Relationship between anaemia and economic status as a predictor is well established. Anaemia is more prevalent in low-income countries than in middle-income countries [6, 7]. A family with a large number of household members could compete in available resources including food, but could also contribute to increasing the household income. However, this study and other research [5] found no association between anaemia and household size. Nonetheless, a higher risk of anaemia in children has previously been reported among families with more children [5]. On the other hand, the economic status of the family was identified as a risk factor for anaemia in children under 2 years old, where the poorest were at higher risk of anaemia [3, 5,6,7]. The same result was obtained in this study for this age group. Why the wealth index effect on anaemia was only on younger children rather than on the older ones is not clear. The status of having health insurance for children was not associated with anaemia as this study demonstrated. However, the role of health insurance could be indirect via reducing the out of pocket expenditure and hence contributing to reducing poverty and its consequences.

Soil-transmitted helminths and schistosomiasis are known causes of anaemia [32, 33]. These infections are linked with access to safe water and sanitation as well as poverty [34, 35]. However, this study did not establish any association between anaemia and access to safe water and sanitation services in Sudan. This may be due to the low and focal prevalence of these infections in Sudan [35].
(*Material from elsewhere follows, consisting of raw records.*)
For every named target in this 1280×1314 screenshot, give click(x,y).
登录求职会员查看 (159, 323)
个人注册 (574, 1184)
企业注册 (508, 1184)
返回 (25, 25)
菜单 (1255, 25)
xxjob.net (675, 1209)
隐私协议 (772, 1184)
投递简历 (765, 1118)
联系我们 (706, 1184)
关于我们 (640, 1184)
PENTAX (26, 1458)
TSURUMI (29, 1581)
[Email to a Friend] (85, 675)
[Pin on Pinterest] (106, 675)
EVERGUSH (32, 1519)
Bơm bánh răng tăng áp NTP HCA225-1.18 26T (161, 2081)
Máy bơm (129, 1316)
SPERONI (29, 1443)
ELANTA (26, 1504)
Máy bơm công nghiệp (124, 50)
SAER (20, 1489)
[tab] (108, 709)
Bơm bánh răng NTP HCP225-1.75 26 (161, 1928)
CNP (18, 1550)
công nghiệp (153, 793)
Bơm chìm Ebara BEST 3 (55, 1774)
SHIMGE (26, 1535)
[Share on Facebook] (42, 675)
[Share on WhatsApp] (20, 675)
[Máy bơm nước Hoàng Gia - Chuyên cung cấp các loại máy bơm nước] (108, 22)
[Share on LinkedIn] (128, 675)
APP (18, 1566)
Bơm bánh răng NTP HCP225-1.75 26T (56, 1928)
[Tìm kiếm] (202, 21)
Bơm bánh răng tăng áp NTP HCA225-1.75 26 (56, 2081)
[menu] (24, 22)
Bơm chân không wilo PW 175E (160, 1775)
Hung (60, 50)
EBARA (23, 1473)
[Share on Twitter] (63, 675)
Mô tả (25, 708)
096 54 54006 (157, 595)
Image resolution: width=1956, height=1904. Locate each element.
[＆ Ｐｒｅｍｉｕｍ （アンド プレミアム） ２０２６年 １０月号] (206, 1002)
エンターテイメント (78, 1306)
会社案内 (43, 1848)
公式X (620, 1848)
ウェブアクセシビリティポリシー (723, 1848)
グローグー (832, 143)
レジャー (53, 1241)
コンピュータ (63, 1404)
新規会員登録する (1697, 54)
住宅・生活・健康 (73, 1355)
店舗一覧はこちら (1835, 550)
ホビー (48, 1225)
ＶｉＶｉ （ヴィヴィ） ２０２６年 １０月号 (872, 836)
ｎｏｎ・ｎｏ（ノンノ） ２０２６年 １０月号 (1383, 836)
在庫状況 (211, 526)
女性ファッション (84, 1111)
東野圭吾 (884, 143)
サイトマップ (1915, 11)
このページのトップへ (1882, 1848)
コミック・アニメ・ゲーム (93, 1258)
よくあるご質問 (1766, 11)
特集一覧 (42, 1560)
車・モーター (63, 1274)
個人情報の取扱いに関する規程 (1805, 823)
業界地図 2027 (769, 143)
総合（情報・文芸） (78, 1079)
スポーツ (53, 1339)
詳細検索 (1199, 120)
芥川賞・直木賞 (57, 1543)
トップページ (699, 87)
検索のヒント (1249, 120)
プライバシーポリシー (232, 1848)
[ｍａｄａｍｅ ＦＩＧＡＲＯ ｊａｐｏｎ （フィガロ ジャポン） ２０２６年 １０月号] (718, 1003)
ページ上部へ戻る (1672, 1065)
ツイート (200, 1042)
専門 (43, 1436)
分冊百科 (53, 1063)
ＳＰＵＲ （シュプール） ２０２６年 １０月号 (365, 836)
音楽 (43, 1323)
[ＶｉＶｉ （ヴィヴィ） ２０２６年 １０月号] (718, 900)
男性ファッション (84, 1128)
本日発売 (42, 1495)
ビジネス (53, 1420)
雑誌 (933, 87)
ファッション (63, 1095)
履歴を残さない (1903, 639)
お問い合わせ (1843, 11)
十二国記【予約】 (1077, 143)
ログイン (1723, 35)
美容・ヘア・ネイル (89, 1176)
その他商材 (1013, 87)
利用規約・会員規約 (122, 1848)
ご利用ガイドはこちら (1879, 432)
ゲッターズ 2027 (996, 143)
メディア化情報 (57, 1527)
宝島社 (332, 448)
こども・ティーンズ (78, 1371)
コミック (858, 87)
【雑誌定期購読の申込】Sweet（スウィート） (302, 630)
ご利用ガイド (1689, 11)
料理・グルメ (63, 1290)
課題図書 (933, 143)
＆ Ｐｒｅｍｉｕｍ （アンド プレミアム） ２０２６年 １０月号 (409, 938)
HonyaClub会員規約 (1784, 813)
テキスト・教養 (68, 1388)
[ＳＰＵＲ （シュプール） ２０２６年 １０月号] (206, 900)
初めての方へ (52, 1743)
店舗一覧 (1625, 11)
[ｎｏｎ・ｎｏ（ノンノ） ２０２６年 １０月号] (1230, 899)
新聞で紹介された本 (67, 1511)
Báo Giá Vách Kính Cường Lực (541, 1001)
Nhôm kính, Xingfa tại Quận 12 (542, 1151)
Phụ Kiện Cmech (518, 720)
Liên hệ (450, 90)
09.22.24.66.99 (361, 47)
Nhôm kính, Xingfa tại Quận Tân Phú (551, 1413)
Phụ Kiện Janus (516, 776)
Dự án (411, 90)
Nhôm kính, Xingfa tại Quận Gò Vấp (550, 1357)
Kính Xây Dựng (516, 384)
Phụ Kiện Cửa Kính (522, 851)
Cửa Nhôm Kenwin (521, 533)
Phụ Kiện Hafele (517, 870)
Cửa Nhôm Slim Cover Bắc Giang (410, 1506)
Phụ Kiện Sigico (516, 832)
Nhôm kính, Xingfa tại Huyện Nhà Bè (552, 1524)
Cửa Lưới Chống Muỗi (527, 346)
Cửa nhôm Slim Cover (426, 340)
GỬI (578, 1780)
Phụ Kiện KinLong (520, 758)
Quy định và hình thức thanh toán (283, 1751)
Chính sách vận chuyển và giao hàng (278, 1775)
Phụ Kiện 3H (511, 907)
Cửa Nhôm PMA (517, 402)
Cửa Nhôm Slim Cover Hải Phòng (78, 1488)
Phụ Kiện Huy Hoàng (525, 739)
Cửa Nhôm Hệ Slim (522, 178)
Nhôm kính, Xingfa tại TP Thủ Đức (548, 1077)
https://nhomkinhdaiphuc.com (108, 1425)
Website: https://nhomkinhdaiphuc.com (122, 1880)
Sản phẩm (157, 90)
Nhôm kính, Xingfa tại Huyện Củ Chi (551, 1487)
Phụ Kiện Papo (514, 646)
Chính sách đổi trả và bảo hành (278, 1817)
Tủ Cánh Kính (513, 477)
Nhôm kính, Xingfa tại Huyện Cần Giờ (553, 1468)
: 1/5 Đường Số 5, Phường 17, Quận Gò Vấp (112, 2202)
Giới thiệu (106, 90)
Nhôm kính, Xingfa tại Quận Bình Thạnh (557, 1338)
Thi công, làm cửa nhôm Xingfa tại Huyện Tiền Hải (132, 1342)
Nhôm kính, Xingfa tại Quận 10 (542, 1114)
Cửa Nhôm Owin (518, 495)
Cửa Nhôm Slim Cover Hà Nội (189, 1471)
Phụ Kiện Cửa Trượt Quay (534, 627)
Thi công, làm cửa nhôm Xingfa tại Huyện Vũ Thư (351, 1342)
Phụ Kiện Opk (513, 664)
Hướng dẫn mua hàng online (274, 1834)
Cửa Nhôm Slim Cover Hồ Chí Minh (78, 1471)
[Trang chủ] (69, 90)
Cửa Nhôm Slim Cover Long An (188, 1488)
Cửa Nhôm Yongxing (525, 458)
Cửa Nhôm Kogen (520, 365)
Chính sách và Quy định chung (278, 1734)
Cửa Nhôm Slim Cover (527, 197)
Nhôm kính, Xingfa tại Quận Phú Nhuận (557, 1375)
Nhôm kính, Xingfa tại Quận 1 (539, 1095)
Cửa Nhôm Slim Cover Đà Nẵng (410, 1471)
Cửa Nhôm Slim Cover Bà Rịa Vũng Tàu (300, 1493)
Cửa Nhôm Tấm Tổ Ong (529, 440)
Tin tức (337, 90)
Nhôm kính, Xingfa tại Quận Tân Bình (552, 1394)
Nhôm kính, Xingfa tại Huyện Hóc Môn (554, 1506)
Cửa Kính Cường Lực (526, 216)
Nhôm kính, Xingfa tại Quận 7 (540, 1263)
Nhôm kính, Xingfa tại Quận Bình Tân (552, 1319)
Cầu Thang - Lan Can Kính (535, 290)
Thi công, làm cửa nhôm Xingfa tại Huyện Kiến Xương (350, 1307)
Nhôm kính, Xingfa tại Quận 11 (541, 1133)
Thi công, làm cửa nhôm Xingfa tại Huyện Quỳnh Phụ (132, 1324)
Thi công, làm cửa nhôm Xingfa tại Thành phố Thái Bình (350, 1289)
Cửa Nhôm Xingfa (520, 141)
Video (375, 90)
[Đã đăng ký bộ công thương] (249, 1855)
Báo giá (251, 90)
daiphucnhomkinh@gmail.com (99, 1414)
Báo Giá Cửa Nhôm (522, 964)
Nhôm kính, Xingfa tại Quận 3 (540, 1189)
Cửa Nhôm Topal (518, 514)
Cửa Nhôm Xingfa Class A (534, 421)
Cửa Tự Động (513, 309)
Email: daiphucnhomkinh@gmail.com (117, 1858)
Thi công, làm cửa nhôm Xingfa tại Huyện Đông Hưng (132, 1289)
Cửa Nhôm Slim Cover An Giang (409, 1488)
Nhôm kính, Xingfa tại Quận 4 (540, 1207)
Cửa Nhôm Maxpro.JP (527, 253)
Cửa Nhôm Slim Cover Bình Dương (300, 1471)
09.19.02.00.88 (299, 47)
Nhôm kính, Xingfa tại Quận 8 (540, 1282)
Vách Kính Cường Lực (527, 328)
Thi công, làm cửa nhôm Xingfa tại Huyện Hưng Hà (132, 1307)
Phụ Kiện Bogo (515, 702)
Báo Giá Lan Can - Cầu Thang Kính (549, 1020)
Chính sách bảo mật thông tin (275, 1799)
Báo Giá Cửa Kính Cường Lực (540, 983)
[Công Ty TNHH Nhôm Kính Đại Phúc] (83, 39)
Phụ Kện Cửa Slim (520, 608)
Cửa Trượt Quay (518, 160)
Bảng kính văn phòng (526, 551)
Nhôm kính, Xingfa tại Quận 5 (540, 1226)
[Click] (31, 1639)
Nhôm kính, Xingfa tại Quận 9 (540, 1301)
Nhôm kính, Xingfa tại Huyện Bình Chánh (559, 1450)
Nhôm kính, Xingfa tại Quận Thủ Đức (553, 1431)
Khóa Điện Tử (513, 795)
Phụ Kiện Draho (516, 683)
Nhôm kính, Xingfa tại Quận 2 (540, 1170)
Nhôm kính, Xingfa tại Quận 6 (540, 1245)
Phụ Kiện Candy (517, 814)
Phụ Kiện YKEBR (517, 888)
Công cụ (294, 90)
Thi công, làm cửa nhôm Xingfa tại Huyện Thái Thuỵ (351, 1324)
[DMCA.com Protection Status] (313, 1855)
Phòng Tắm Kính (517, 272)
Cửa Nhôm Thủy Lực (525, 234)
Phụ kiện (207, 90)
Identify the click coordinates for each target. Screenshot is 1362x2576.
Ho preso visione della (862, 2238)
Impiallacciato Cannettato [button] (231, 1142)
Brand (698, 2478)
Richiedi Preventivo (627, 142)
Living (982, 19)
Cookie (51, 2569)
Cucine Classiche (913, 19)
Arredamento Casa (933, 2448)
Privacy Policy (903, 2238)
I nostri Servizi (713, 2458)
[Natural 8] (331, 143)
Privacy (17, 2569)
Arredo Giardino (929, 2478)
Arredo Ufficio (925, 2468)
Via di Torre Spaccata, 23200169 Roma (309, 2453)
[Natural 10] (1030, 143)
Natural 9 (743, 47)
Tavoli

Fever is a strong indicator of inflammation and infection. Studies conducted in Uganda and Cameroon found that children with a history of fever were at higher risk of being anaemic [26, 36]. This is also supported by an analysis of 52 Demographic Health Surveys in low and low-middle income countries including Africa [5]. Since the present study did not predict such effect of history of fever on anaemia, the possibility of non-infectious causes of anaemia in Sudan needs to be well elaborated.

Malaria is known to cause anaemia through different mechanisms that include a decrease in erythrocytes production or an increase in erythrocytes loss or both [6]. Malaria related anaemia is more prominent in moderate to high transmission areas where individuals are exposed to a high rate of infectious mosquito bites per year [37]. Results of this study demonstrated the link between malaria infection as a predicting factor for anaemia, especially in older children, with children with malaria infection being at higher risk of anaemia. This link is well established [3, 30, 36]. Nonetheless, this association was not evident in under 2 years old children in this study. On the other hand, such a link between anaemia and levels of malaria transmission was not identified in this study. This could be justified within its context that the population of Sudan are living in seasonal low to moderate malaria transmission areas [38] and thus the mechanism of anaemia here could be related to processes related to acute malaria rather than exposure to repeated infections.


Around half of the children under the age of 5 years in Sudan are anaemic, with worse prevalence in children under 2 years old. Variation in anaemia prevalence between states and in younger and older children was noticed. Different anaemia predictors were identified in the two age groups. While only economic factor was identified as a predictor of anaemia in young children, predictors in older children included the place of residence, maternal anaemia and malaria infection.

As a severe public health problem, the situation of anaemia in Sudan calls for urgent interventions. Efforts targeted at improving socio-economic status, decreasing maternal anaemia and childhood malaria infection may contribute to reducing the magnitude of the problem. Since the problem of childhood anaemia and its risk factors vary with age, the need to have different age categories to address the problem and its interventions might be of value.